<<<<
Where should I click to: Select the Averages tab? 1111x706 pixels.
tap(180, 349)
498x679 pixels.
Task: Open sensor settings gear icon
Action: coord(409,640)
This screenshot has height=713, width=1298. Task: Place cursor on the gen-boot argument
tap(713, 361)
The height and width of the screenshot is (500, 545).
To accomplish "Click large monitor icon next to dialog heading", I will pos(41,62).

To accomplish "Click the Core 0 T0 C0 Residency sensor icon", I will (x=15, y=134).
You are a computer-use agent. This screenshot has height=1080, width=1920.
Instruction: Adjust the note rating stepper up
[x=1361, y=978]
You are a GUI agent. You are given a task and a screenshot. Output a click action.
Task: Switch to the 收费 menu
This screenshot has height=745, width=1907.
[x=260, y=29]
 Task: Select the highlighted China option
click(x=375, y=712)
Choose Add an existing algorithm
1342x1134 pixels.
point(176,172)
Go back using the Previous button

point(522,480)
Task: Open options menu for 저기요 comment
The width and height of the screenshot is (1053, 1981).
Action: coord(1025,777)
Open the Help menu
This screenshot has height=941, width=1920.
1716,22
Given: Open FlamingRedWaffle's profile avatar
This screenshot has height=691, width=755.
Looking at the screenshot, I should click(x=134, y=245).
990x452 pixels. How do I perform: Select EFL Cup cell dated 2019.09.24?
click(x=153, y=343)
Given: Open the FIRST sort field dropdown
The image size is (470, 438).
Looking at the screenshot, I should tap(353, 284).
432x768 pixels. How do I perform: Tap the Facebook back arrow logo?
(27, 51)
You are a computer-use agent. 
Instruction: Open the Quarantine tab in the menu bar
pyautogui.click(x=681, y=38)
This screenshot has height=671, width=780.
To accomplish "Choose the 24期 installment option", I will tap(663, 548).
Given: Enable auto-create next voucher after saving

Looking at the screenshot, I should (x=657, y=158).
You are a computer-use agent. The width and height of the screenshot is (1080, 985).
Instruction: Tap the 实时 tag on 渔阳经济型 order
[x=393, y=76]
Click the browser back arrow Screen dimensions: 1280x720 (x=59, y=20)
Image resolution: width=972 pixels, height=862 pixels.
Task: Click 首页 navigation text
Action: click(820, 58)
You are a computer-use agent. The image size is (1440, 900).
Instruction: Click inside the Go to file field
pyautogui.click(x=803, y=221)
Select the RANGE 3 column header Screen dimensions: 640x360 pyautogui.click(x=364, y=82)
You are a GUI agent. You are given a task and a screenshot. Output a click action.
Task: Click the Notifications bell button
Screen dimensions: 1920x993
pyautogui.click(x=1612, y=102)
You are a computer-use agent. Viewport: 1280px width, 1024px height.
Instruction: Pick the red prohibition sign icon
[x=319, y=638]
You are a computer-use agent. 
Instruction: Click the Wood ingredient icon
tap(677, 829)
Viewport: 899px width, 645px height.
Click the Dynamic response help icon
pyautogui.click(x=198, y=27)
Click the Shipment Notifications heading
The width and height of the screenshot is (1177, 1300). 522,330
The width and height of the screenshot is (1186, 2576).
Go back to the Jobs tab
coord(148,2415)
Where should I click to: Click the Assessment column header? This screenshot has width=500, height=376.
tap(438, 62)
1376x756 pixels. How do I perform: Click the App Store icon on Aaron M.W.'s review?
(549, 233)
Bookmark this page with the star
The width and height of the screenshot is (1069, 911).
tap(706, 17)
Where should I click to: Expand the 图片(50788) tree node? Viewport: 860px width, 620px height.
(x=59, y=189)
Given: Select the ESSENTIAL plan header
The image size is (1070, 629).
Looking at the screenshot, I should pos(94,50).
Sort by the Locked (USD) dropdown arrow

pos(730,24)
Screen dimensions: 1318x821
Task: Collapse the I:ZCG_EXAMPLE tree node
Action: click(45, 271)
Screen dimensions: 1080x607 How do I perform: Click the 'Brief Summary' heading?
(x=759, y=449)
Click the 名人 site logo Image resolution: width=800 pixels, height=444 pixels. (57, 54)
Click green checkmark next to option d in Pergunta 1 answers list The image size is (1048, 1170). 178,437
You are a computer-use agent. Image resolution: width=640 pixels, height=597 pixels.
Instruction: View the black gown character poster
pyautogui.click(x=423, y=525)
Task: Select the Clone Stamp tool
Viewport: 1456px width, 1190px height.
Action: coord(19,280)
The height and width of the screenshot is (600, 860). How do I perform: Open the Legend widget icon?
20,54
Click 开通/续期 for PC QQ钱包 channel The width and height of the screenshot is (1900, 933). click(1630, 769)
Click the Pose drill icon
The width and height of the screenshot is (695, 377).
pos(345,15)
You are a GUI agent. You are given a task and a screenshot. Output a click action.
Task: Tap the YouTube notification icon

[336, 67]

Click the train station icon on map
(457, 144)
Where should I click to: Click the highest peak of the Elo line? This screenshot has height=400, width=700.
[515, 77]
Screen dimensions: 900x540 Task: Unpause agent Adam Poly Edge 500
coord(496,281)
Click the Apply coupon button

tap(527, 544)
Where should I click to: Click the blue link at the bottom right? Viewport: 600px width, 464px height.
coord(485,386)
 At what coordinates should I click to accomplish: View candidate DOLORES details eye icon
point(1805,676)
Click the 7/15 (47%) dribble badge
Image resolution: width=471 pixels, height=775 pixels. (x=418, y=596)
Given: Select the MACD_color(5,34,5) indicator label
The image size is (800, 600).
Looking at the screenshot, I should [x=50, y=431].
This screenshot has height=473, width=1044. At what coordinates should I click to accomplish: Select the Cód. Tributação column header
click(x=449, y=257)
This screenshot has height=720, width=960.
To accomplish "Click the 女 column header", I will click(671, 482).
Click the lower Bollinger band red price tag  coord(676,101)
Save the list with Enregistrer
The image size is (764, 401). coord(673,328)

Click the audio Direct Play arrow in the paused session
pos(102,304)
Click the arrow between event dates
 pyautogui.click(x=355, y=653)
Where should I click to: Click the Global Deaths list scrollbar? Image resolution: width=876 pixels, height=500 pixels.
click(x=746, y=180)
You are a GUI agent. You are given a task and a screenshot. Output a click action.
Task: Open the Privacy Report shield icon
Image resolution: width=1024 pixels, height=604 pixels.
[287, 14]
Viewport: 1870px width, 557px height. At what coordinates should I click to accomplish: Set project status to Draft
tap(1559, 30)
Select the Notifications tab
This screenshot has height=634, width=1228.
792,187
>>>>
* _EXERCISE DESCRIPTION_
Each line containing "Choose" belongs in the answer; pick these out of the material and copy them.

* _EXERCISE ANSWER_
Choose Add an existing algorithm
To accomplish "Choose the 24期 installment option", I will tap(663, 548).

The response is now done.